Short exercise —
Please copy the stretch of rows from the line containing "You are a computer-use" through the line containing "Task: Click 查看 for 拼团老带新内测不发货 row", both ends included, and increase every coordinate in the answers by 33. Leave the pictures out of your copy.

Supplied records —
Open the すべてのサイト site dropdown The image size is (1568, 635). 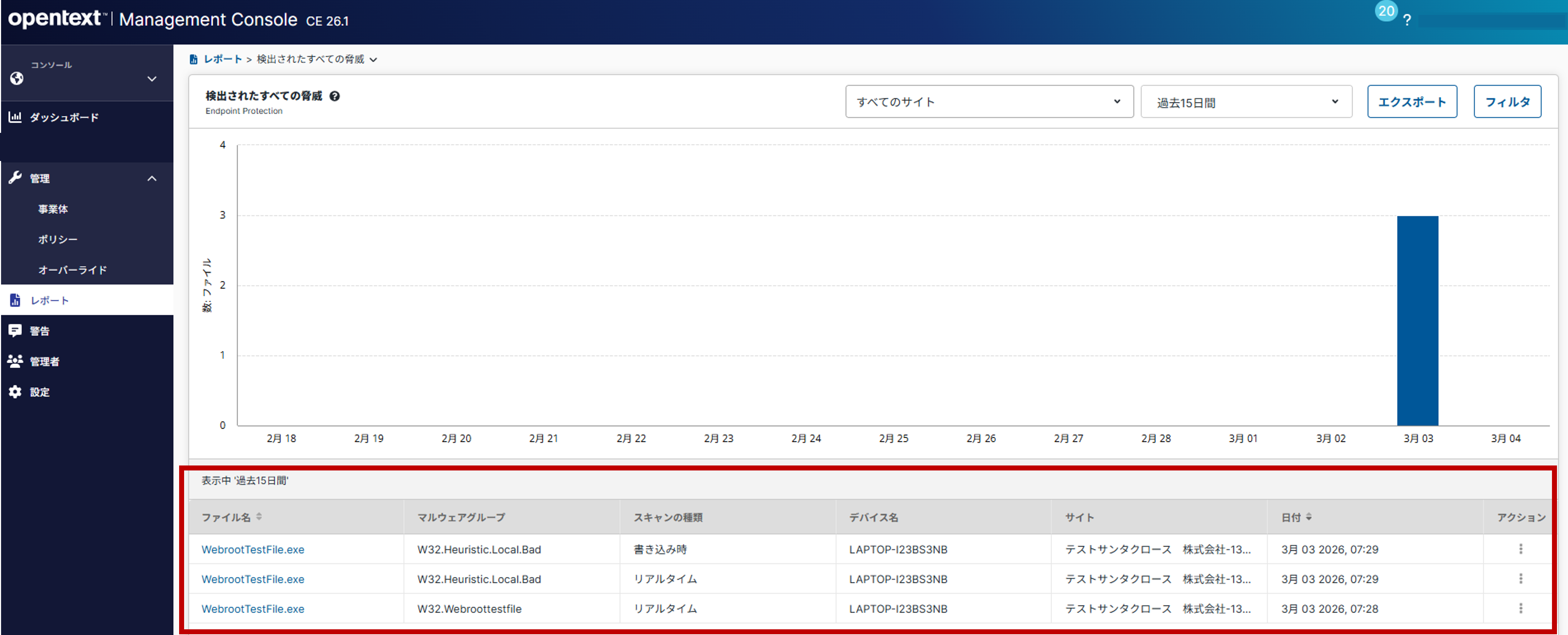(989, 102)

* * *

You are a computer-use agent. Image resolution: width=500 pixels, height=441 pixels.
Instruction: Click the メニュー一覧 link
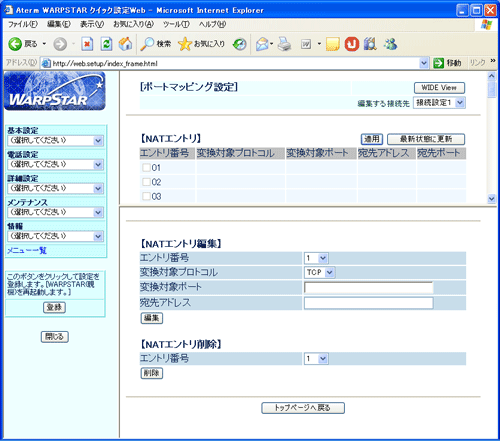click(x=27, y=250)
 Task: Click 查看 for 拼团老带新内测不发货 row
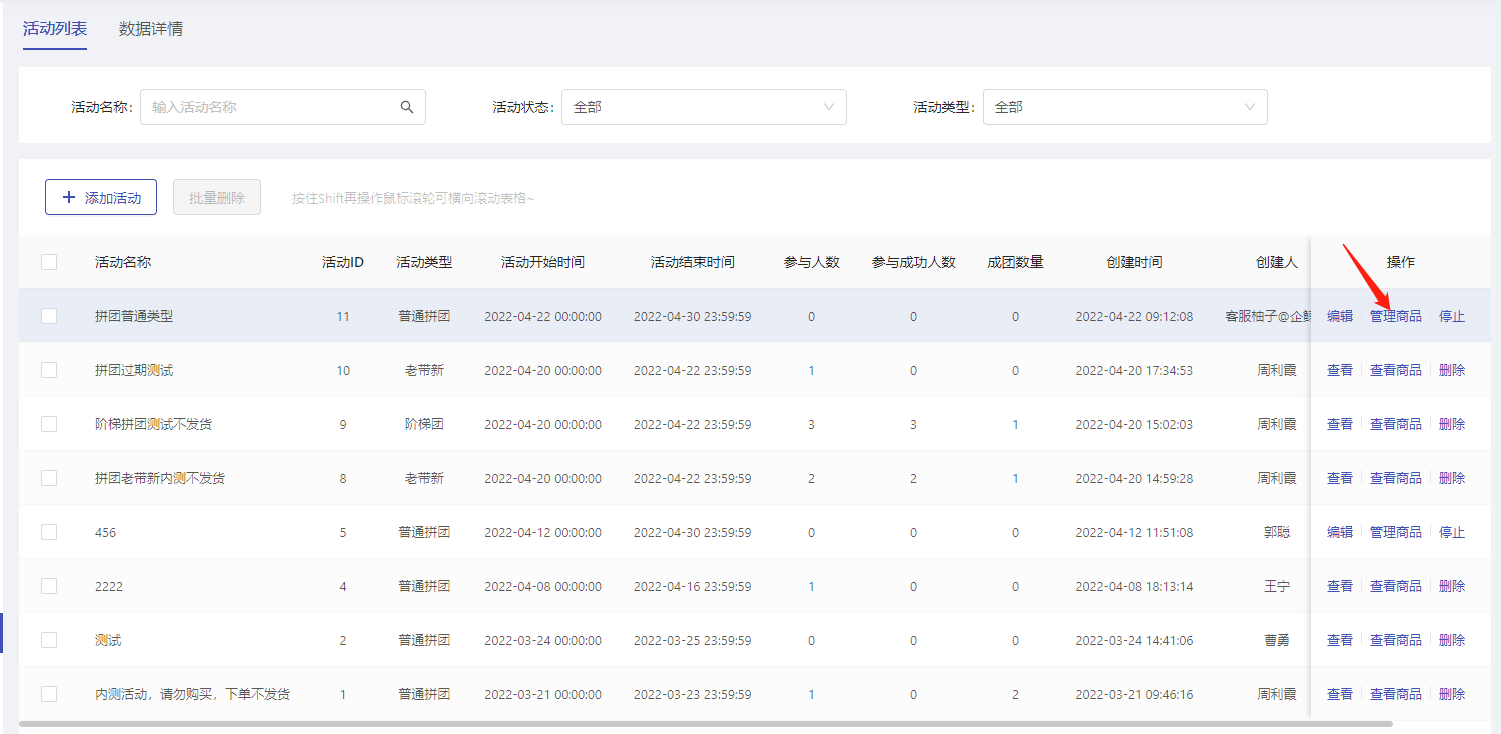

Solution to this task —
You are a computer-use agent. Image resolution: width=500 pixels, height=441 pixels.
Instruction: Click the メニュー一覧 link
click(x=60, y=283)
 Task: Click 查看 for 拼团老带新内测不发货 row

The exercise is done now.